47. Graph-based locking Solution for non-recoverability
Hold X-locks until end of transaction
But reduce concurrency significantly
If one can tolerate cascade aborts, then use notion of commit dependency
For every item that is written (but not yet committed) record the transaction T that perform the write
If a transaction T’ read such data, then we declare T’ has a commit dependency on T
T’ cannot commit until T commits
T’ must abort if T aborts.

48. Multi-version schemes
Consider a write-read conflict in a 2PL scheme
T1 obtained a X-lock on an item, and T2 has to wait
Why T2 wait?
Potential conflict that goes both ways
Unsure of whether the value written by T1 is trustworthy (as T1 has not committed yet)
What if we kept the old values of the item so that T2 can choose the appropriate version of the values to read?
 multi-version concurrency control

49. Multi-version timestamp ordering
Each data item Q has a sequence of versions <Q1, Q2,...., Qm>. Each version Qk contains three data fields:
Content -- the value of version Qk.
W-timestamp(Qk) -- timestamp of the transaction that created (wrote) version Qk
R-timestamp(Qk) -- largest timestamp of a transaction that successfully read version Qk
when a transaction Ti creates a new version Qk of Q, Qk's W-timestamp and R-timestamp are initialized to TS(Ti).
R-timestamp of Qk is updated whenever a transaction Tj reads Qk, and TS(Tj) > R-timestamp(Qk).

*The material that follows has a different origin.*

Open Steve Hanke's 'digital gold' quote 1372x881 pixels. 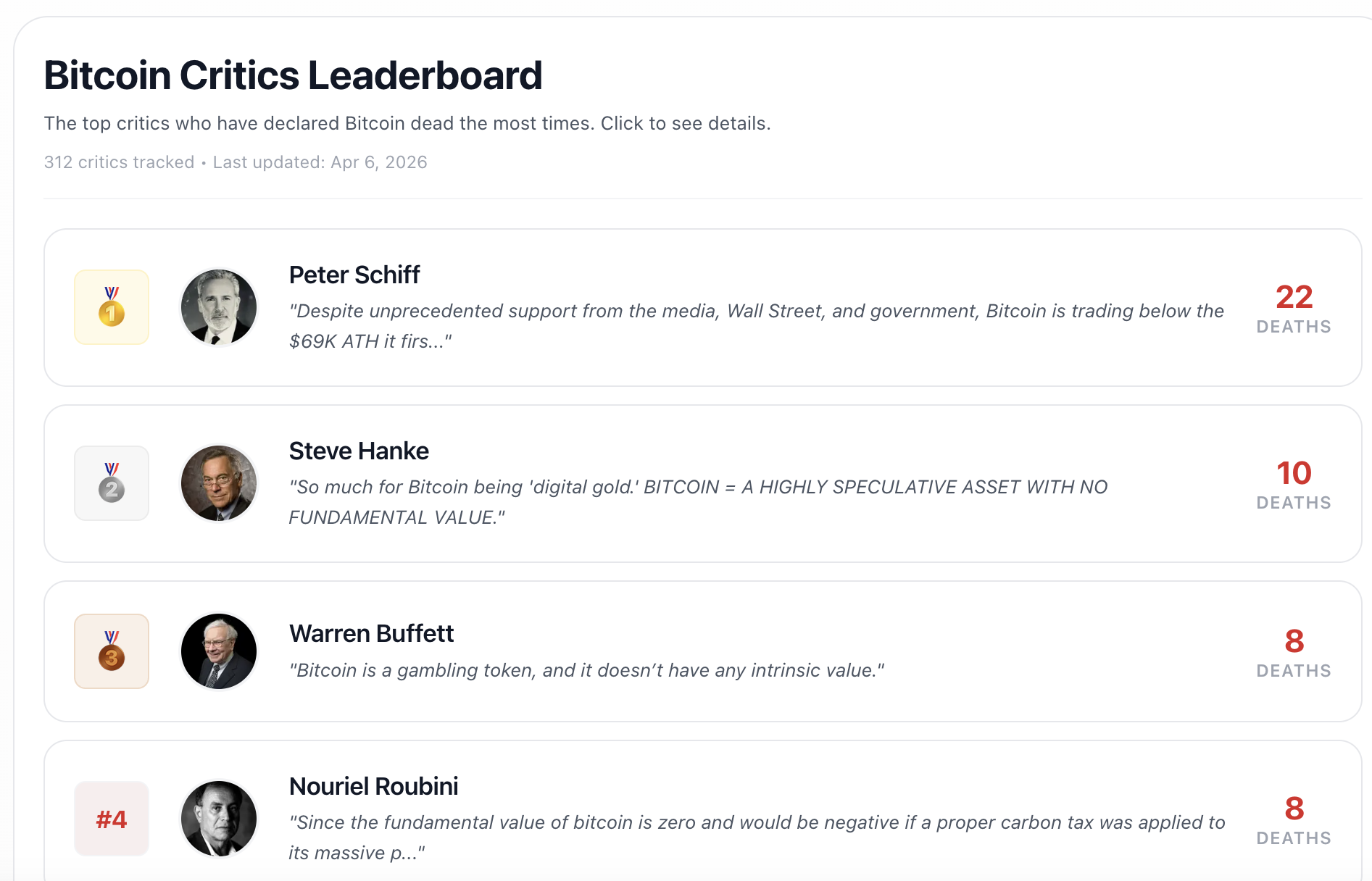point(698,502)
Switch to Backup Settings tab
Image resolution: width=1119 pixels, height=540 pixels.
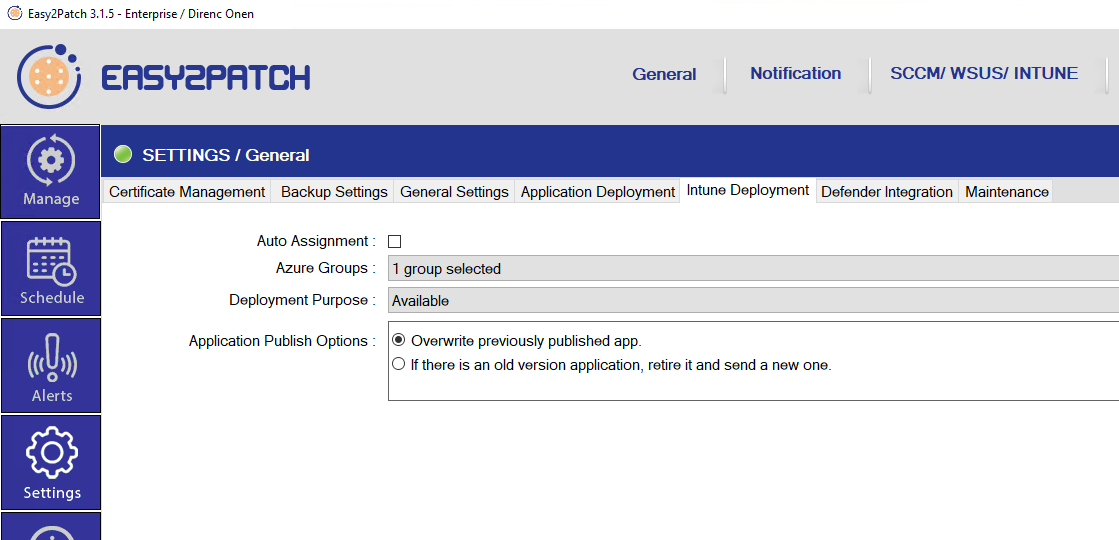[x=334, y=192]
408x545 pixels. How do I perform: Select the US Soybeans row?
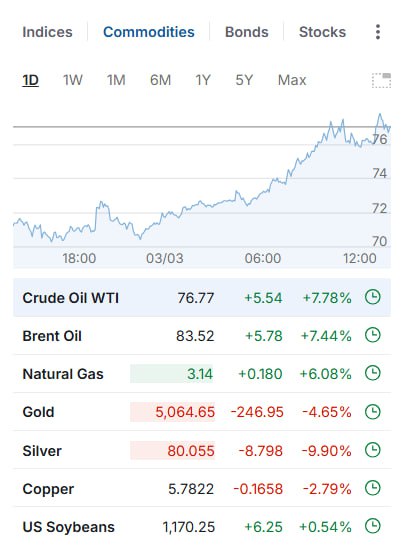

50. Multi-version timestamp ordering
Suppose that transaction Ti issues a read(Q) or write(Q) operation. Let Qk denote the version of Q whose write timestamp is the largest write timestamp less than or equal to TS(Ti).
If transaction Ti issues a read(Q), then the value returned is the content of version Qk.
If transaction Ti issues a write(Q), and if TS(Ti) < R-
timestamp(Qk), then transaction Ti is rolled back.
Otherwise, if TS(Ti) = W-timestamp(Qk), the contents of Qk
are overwritten, otherwise a new version of Q is created.
Reads always succeed; a write by Ti is rejected if some other transaction Tj that (in the serialization order defined by the timestamp values) should read Ti's write, has already read a version created by a transaction older than Ti.